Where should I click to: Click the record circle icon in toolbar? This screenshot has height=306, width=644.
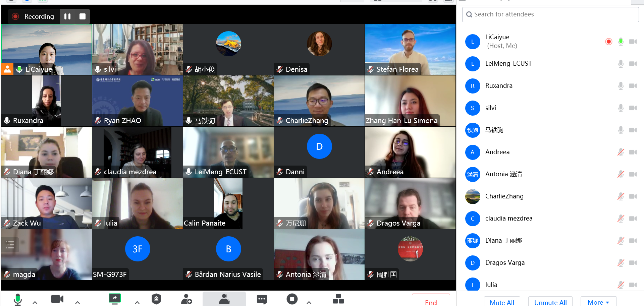(292, 299)
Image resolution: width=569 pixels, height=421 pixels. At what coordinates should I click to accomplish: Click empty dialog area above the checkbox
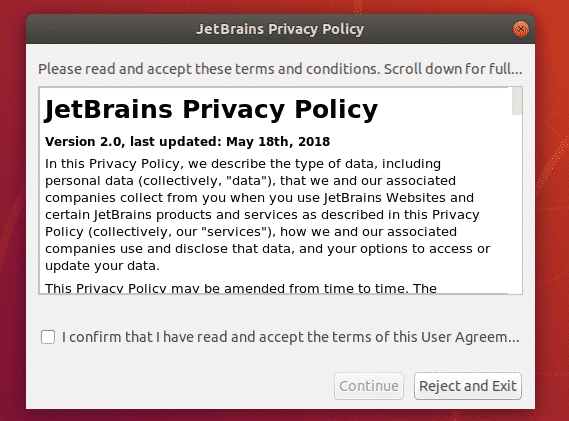click(x=280, y=312)
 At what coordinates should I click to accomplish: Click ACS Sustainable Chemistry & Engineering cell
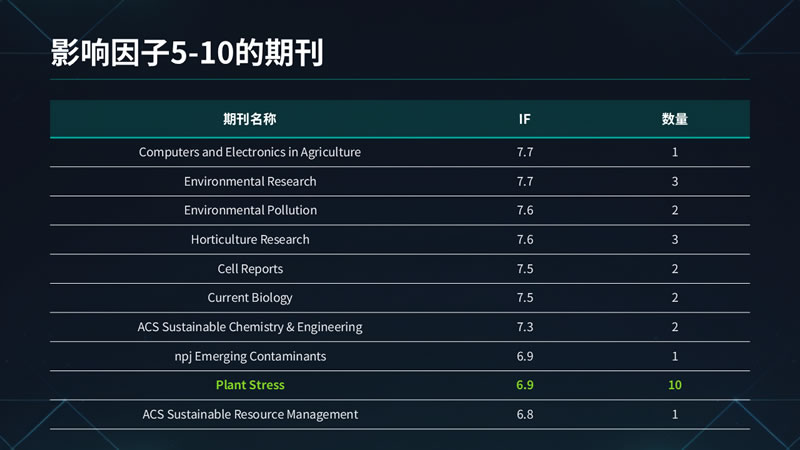point(250,327)
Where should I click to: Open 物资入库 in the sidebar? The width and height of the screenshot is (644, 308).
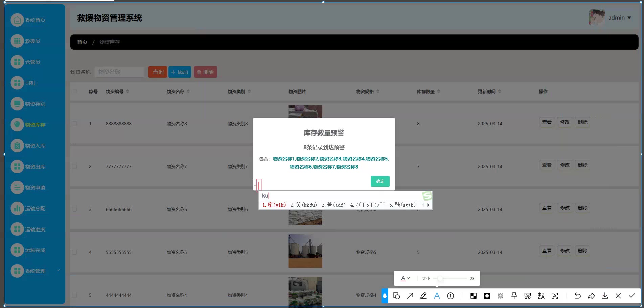[x=35, y=146]
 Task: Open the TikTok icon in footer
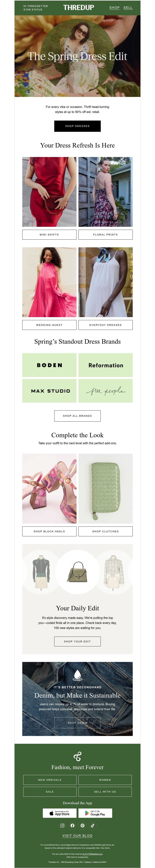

▸ **YOUR INSTRUCTIONS**
Transcribe the records in full and exactly. Pictures stay out.

▸ **EXERCISE RESULT**
Where should I click to: Click the record circle icon in toolbar? This screenshot has height=306, width=644.
(292, 299)
Image resolution: width=569 pixels, height=421 pixels. At what coordinates should I click to accomplish: Click empty dialog area above the checkbox
click(x=280, y=312)
 At what coordinates should I click to accomplish: Click ACS Sustainable Chemistry & Engineering cell
point(250,327)
Where should I click to: Open 物资入库 in the sidebar? The width and height of the screenshot is (644, 308).
[x=35, y=146]
 Task: Open the TikTok icon in footer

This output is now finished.